▶ _RECORD SET_:

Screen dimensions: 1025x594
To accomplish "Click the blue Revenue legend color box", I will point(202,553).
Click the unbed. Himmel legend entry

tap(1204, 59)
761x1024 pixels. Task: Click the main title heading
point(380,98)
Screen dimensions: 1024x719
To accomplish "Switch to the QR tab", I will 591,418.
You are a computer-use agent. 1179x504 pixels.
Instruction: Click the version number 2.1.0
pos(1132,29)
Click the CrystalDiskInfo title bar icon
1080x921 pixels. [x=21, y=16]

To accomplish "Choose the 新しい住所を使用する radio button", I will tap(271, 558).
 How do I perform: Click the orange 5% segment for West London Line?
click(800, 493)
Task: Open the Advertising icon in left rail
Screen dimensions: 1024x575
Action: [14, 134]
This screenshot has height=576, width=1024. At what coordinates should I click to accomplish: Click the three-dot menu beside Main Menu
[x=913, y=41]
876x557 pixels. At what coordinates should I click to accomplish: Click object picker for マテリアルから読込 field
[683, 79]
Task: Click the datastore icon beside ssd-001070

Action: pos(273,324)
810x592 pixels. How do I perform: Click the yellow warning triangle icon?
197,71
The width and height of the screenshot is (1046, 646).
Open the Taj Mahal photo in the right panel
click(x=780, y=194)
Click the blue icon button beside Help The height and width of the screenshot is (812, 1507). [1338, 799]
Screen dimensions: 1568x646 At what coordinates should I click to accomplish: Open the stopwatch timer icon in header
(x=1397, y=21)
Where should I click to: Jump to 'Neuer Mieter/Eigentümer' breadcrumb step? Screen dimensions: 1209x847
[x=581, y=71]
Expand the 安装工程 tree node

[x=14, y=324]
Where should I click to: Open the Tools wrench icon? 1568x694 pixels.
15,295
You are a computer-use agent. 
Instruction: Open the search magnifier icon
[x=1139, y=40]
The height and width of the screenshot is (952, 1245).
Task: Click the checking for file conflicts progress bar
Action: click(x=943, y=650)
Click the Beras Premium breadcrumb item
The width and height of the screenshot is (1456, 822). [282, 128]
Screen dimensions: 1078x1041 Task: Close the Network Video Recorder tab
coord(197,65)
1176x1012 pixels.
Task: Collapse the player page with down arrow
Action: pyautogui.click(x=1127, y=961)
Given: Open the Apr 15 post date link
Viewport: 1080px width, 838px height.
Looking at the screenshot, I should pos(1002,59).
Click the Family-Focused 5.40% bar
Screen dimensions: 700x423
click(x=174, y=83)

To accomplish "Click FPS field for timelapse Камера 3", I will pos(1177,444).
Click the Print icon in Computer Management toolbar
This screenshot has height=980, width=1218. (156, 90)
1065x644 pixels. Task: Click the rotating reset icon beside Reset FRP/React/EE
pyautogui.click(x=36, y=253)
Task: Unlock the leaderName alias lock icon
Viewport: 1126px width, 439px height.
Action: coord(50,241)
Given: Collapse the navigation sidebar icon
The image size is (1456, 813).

▶ _TASK OBJECTIVE_:
Give the material above again, word for word.

▶ _OUTPUT FOR THIS TASK_:
Screen dimensions: 1025x594
To accomplish "Click the blue Revenue legend color box", I will point(202,553).
Click the unbed. Himmel legend entry

tap(1204, 59)
761x1024 pixels. Task: Click the main title heading
point(380,98)
Screen dimensions: 1024x719
To accomplish "Switch to the QR tab", I will 591,418.
You are a computer-use agent. 1179x504 pixels.
Instruction: Click the version number 2.1.0
pos(1132,29)
Click the CrystalDiskInfo title bar icon
1080x921 pixels. [x=21, y=16]

To accomplish "Choose the 新しい住所を使用する radio button", I will tap(271, 558).
 How do I perform: Click the orange 5% segment for West London Line?
click(800, 493)
Task: Open the Advertising icon in left rail
Screen dimensions: 1024x575
Action: [14, 134]
This screenshot has height=576, width=1024. At what coordinates should I click to accomplish: Click the three-dot menu beside Main Menu
[x=913, y=41]
876x557 pixels. At what coordinates should I click to accomplish: Click object picker for マテリアルから読込 field
[683, 79]
Task: Click the datastore icon beside ssd-001070

Action: pos(273,324)
810x592 pixels. How do I perform: Click the yellow warning triangle icon?
197,71
The width and height of the screenshot is (1046, 646).
Open the Taj Mahal photo in the right panel
click(x=780, y=194)
Click the blue icon button beside Help The height and width of the screenshot is (812, 1507). [1338, 799]
Screen dimensions: 1568x646 At what coordinates should I click to accomplish: Open the stopwatch timer icon in header
(x=1397, y=21)
Where should I click to: Jump to 'Neuer Mieter/Eigentümer' breadcrumb step? Screen dimensions: 1209x847
[x=581, y=71]
Expand the 安装工程 tree node

[x=14, y=324]
Where should I click to: Open the Tools wrench icon? 1568x694 pixels.
15,295
You are a computer-use agent. 
Instruction: Open the search magnifier icon
[x=1139, y=40]
The height and width of the screenshot is (952, 1245).
Task: Click the checking for file conflicts progress bar
Action: click(x=943, y=650)
Click the Beras Premium breadcrumb item
The width and height of the screenshot is (1456, 822). [282, 128]
Screen dimensions: 1078x1041 Task: Close the Network Video Recorder tab
coord(197,65)
1176x1012 pixels.
Task: Collapse the player page with down arrow
Action: pyautogui.click(x=1127, y=961)
Given: Open the Apr 15 post date link
Viewport: 1080px width, 838px height.
Looking at the screenshot, I should pos(1002,59).
Click the Family-Focused 5.40% bar
Screen dimensions: 700x423
click(x=174, y=83)

To accomplish "Click FPS field for timelapse Камера 3", I will pos(1177,444).
Click the Print icon in Computer Management toolbar
This screenshot has height=980, width=1218. (156, 90)
1065x644 pixels. Task: Click the rotating reset icon beside Reset FRP/React/EE
pyautogui.click(x=36, y=253)
Task: Unlock the leaderName alias lock icon
Viewport: 1126px width, 439px height.
Action: coord(50,241)
Given: Collapse the navigation sidebar icon
The image size is (1456, 813).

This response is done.